### Record excerpts
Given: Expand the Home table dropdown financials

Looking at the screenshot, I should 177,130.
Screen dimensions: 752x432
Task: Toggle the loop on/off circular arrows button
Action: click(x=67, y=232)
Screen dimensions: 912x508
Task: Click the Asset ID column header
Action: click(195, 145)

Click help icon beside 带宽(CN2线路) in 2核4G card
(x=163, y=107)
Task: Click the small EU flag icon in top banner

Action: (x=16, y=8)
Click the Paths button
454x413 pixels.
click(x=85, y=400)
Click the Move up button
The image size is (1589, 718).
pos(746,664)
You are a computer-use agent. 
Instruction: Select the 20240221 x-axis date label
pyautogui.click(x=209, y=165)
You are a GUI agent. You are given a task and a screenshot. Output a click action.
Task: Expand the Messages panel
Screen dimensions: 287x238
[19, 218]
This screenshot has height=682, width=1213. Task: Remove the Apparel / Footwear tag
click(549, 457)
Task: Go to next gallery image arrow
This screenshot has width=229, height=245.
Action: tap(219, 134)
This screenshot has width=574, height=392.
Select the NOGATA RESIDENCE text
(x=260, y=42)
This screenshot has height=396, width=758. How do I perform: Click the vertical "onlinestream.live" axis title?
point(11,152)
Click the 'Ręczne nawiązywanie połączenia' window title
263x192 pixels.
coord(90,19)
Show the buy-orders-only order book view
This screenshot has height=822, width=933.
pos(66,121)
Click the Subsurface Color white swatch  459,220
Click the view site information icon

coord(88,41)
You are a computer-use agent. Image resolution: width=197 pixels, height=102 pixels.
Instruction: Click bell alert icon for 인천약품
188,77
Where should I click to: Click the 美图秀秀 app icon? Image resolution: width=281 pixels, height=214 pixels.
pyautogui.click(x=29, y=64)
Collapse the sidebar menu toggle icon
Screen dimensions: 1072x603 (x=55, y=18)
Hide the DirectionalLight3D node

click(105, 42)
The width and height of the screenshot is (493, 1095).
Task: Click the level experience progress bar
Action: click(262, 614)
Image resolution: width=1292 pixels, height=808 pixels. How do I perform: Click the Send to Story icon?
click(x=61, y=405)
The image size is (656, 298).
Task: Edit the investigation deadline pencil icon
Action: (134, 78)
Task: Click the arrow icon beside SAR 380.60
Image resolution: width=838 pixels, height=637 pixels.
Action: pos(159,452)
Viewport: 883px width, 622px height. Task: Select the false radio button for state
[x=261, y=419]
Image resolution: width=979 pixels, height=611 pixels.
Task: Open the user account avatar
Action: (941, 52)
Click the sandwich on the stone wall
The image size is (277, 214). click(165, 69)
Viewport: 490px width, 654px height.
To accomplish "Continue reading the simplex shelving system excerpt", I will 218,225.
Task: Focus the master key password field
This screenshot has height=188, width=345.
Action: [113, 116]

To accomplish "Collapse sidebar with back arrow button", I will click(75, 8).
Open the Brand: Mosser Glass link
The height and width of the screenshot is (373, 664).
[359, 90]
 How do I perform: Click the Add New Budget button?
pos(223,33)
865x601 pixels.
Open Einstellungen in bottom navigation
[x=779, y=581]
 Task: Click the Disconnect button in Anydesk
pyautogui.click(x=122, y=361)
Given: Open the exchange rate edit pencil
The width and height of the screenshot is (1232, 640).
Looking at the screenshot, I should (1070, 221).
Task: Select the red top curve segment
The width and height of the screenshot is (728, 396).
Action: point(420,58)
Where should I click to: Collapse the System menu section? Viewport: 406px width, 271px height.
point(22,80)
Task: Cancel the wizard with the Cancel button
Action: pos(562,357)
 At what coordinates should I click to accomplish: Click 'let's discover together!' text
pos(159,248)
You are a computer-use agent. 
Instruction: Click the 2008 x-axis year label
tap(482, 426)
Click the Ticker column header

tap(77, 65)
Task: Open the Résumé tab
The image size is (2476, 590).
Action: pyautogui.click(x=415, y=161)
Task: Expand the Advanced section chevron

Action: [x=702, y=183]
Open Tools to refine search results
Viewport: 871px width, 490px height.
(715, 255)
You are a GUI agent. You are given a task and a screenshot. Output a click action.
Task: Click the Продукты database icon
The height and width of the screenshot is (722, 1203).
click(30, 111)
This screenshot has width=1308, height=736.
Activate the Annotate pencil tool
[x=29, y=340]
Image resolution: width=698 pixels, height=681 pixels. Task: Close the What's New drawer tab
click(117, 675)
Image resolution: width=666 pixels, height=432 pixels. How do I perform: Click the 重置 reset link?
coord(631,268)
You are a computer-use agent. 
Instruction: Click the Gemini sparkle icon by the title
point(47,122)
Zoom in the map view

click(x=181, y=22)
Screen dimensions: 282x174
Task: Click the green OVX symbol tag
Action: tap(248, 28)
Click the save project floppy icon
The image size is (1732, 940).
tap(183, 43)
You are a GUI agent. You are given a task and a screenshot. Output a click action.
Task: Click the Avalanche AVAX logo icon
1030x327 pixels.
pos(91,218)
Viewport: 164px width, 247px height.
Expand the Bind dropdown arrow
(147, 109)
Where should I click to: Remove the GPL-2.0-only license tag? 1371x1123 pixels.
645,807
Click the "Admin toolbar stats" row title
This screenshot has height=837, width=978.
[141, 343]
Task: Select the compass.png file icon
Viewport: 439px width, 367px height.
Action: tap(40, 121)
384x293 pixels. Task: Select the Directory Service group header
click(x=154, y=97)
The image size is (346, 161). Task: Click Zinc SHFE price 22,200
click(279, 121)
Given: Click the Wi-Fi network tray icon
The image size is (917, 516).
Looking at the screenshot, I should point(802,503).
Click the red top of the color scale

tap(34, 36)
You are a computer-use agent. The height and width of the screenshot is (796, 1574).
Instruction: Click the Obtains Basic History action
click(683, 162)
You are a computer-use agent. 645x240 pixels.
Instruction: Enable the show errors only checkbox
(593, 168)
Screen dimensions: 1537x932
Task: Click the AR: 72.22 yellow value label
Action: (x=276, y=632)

### What is expected
Reproduce verbatim the lines of the records above, from the first line through the line containing "(x=163, y=107)", including both.

### Expected output
Given: Expand the Home table dropdown financials

Looking at the screenshot, I should 177,130.
Screen dimensions: 752x432
Task: Toggle the loop on/off circular arrows button
Action: click(x=67, y=232)
Screen dimensions: 912x508
Task: Click the Asset ID column header
Action: click(195, 145)

Click help icon beside 带宽(CN2线路) in 2核4G card
(x=163, y=107)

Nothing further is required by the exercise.